Disconnect #10: Responsiveness to business changes. When the business identifies new BI requests - such as new view of sales/profitability, an organizational change or acquisitions, - numerous parts of the data warehouse infrastructure need to be changed rapidly. Also, the business wants to keep a corporate memory so they can meaningfully compare what they planned last year to the latest view of the business today. How fast can IT respond to these requests? Weeks? Months? Will the design and development principles stay intact during those rush periods?
Going Beyond the Conventional
For the most part, the disconnects described here are caused by two primary faults of the conventional BI/DW design process.

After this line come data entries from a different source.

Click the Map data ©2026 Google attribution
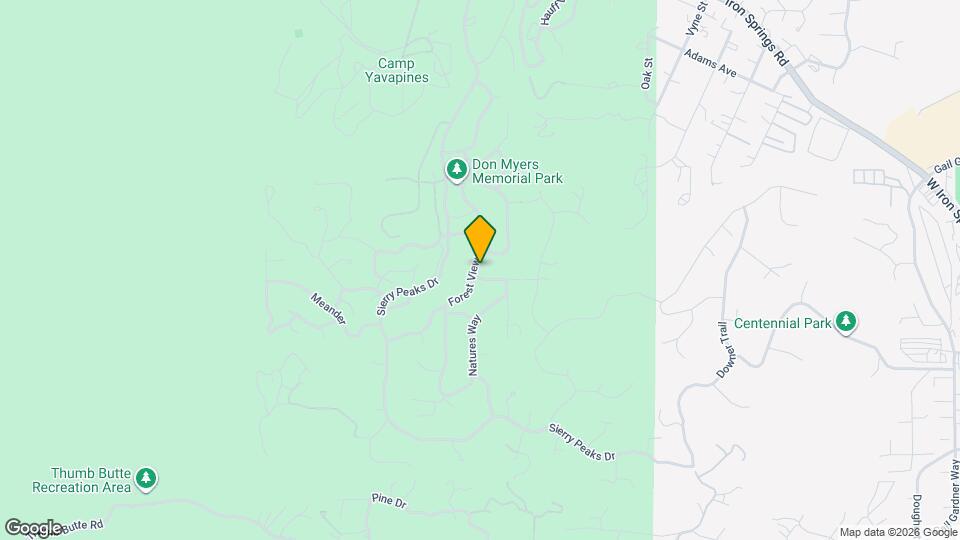 click(x=899, y=533)
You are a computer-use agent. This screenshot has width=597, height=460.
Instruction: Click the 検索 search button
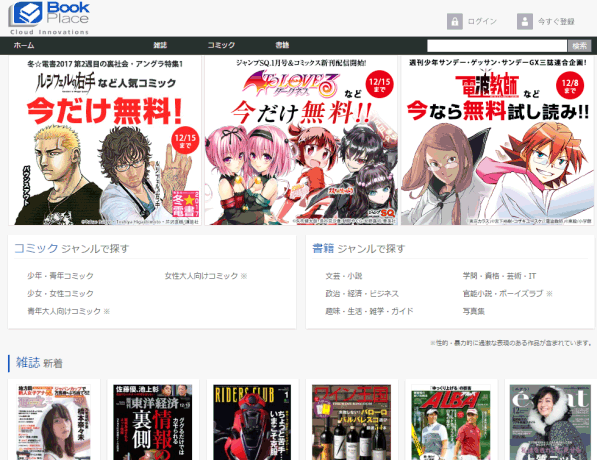coord(579,46)
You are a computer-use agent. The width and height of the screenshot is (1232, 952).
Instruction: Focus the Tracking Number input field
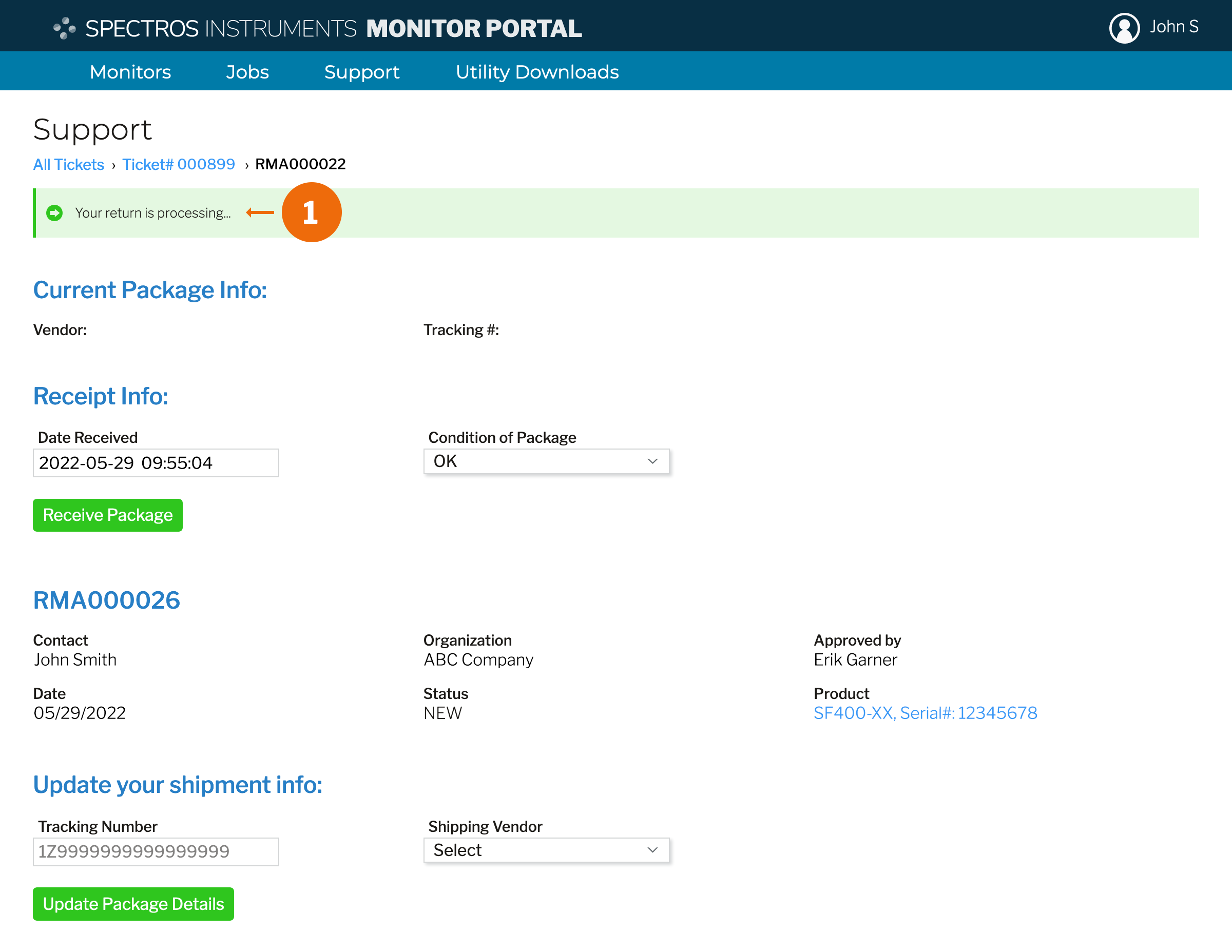click(156, 851)
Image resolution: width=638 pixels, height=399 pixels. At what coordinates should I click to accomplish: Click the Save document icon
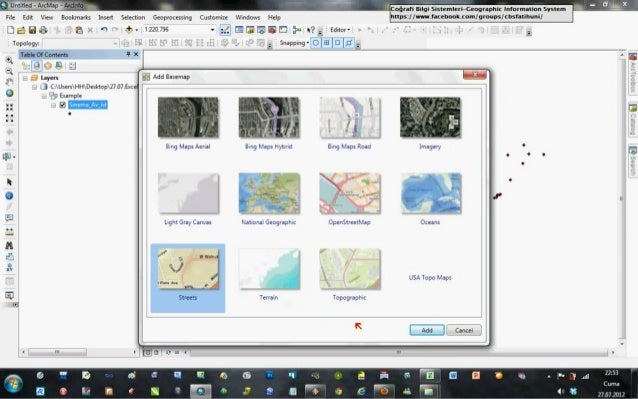point(32,30)
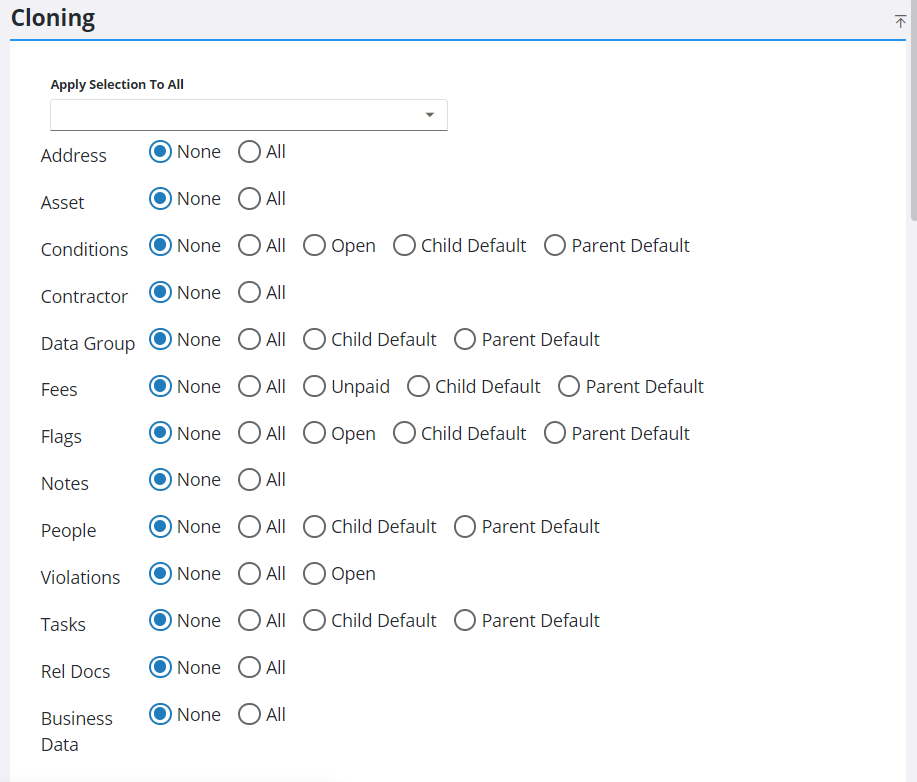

First, business users are brought in at the very beginning, sporadically through the middle, and at the very end of what can be an extremely long process. Theyre asked their requirements (as if they know exactly what theyre looking for and those things will not change) and asked to confirm those requirements when presented to them in a language and format they cannot be expected to understand. They arent consulted when minor tweaks are made in the design and development process, and there is little room for the changes to the business requirements that inevitably occur in the months between consultation and delivery. The obvious first step is to bring the business user into the fold early and often throughout the process rather than bookending it. By keeping the business intimately involved and engaged, the project has far more chance for continued success.
The second major issue is the rigidity of the system and the isolation of each of its parts. Each stage represents a whole new set of players, with new tools, new understandings and new interpretations of the business requirements. The result is like a game of telephone with 40 people who speak different languages. The key for this second issue is to develop and adhere to a business model as a constant.
Business models capture the way a business works in a medium that can easily be understood by both business managers and IT. A business-model-driven approach to BI can automate dynamic modeling of a data warehouses data structure, making the translation from business model to data model to data warehouse structure nearly automatic.
More importantly, if the data structure is actually based upon and driven by a business model, then changes to the business model can be automatically reflected in the data structure. This limits the issues that come with changing a data warehouses schema, and speeds the BI systems delivery of answers to new business questions. This approach makes business intelligence far more dynamic.
The disconnects described have become ingrained in the conventional development process. Identifying them and attempting to address them will take us one step toward bridging the greater IT/business gap we all face.